The best thing for other people (and how it is not so obvious to think that way)

Octave Future of Work, Personal Development


The Best Thing for Other People
and how it is not so obvious to think that way 

 

Khuyen is the winner of the Global Drucker Challenge 2015, an essay contest for students interested in learning, applying and sharing the wisdom of Peter Drucker. He is also serving on the Board of Director for South East Asia Service Leadership Network (SEALNet). Currently a junior in Tufts University, he enjoys musing and writing about life and is figuring out how to bring together his gifts to make the most contribution to the world. Khuyen was born in 1993 in Hanoi, Vietnam and he holds a blog at khuyenbui.com. He was speaker at the Octave Program in 2016. 

 


“Khuyen, you would like to have a recommendation letter at the end of the summer, right?”
Mei Lin asked, to which I nodded, timidly. It was our first one-on-one meeting at the beginning of my internship.
“Then the question should be: How do you make it so that writing you a great recommendation is obviously the best thing for your boss to do?”
I must have stood in awe for a long five seconds in front of her. It was one of those “OMG Genius!” moments that makes the whole summer worthwhile.

Let me explain.
As a college student whose homework, exams and papers are the bread and butter of daily life, I was trained to find out what is expected of me and then to meet them. Bringing that mindset to the workplace, I set my intention to do a good job and learn a lot. I thought that if I could do well what my boss wanted then I would have a good letter of recommendation, right?

Alas, not so quick. The reality of the working world is rather different. Growing up in a low-income family, I trained myself to be self-sufficient by not wanting or needing a lot. I justified it by this seemingly simple equation:
Happiness = (What I get) / (What I want)
I used to believe in this equation. If I cannot keep increasing the numerator by getting more, I’d rather minimize the denominator by wanting less. My mom taught me since young to be grateful for small things. She always said that to live is already a blessing. As such, I tell myself whenever anything bad happened that it could have been much worse. I call it the self-sufficient mindset, and to be fair, it had helped me a lot. I could stay resilient because as long as I am still breathing, I’m still alive.
This is how I often think.

Before moving on, let’s go back to our one-on-one conversation. Mei Lin continued: “You asked how we could get funding as a new organization. A better question is: How do we make it such that funding us is obviously the best thing for other people to do?” And if this sounds too hard, how do you make it easy for them?

I was awestruck.
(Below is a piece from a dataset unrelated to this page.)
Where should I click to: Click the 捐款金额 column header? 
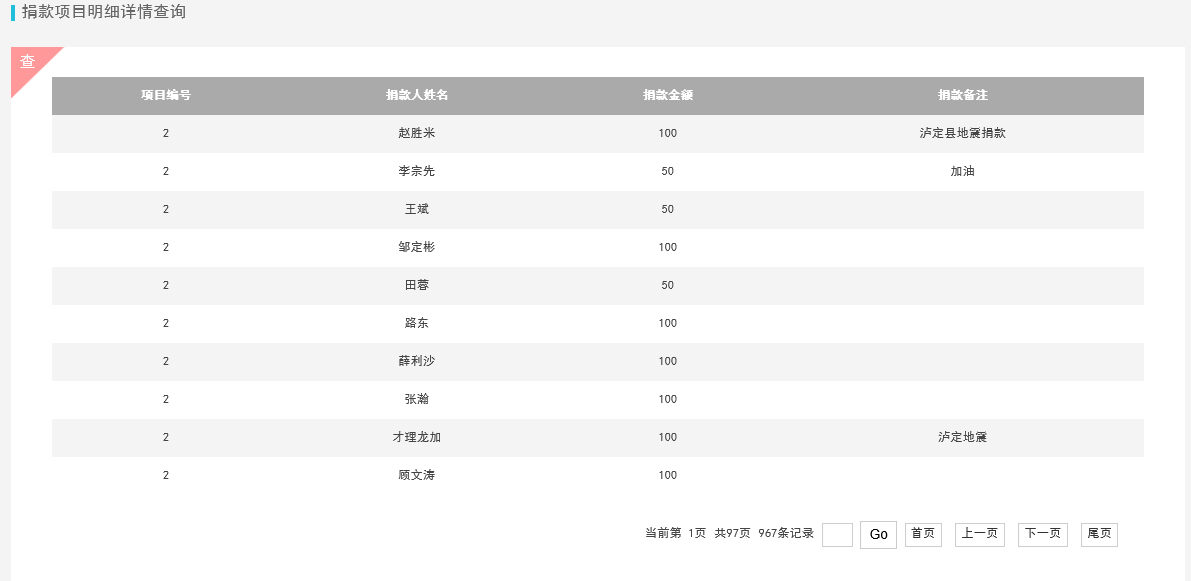coord(668,96)
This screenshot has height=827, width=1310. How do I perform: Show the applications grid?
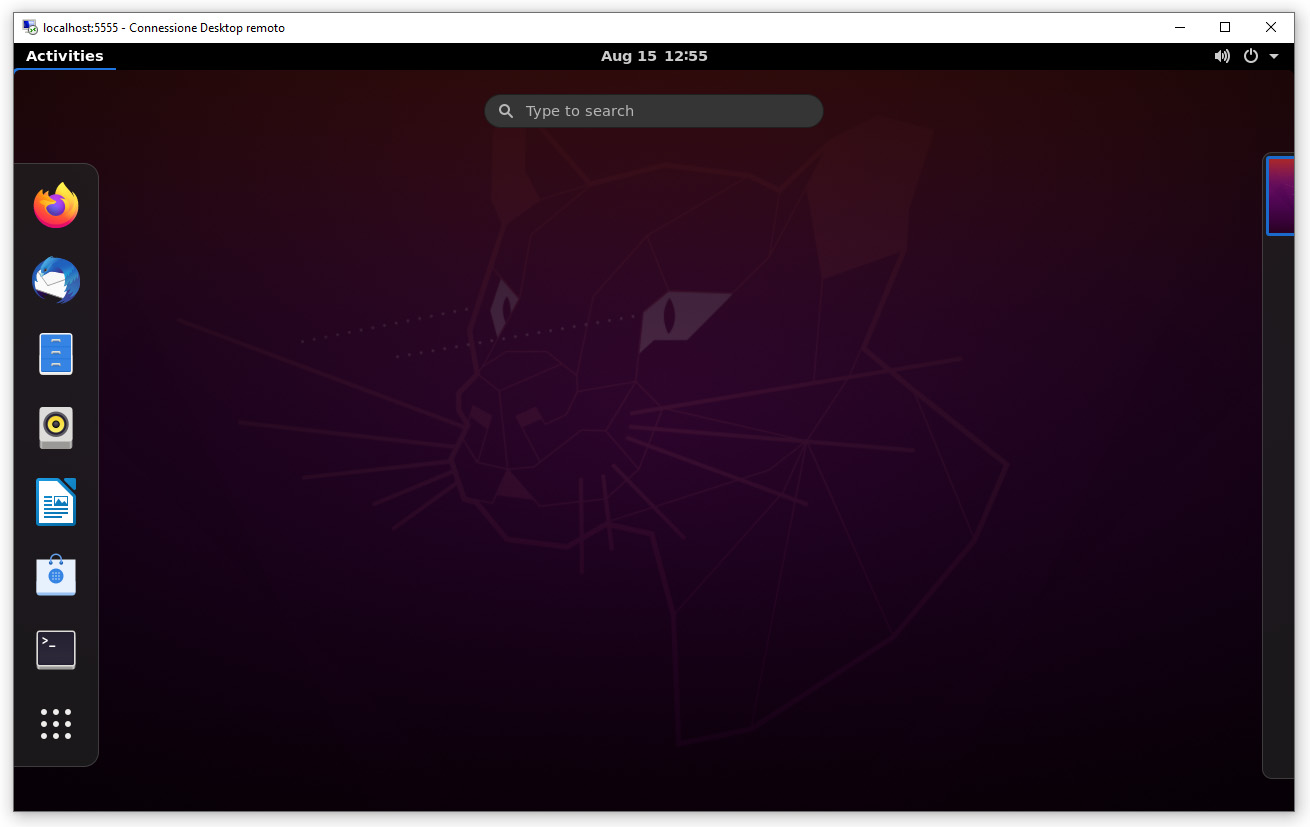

For someone like me who is so used to “improving the bottom line” mindset, imagining the ideal case feels like moving from black & white to color TV for the first time: wildly inspiring, even borderline scary.

Here is how idealizing thinking is different and complimentary for my old way of thinking.

Previously, my computer science background taught me to think through all the corner cases, to predict how everything can go wrong and plan what to do in each case. In management terms, it’s called “contingency planning”, often reserved for the really smart people who excel in modeling the futures, analyzing each in excruciating details and then optimizing for best possible outcomes.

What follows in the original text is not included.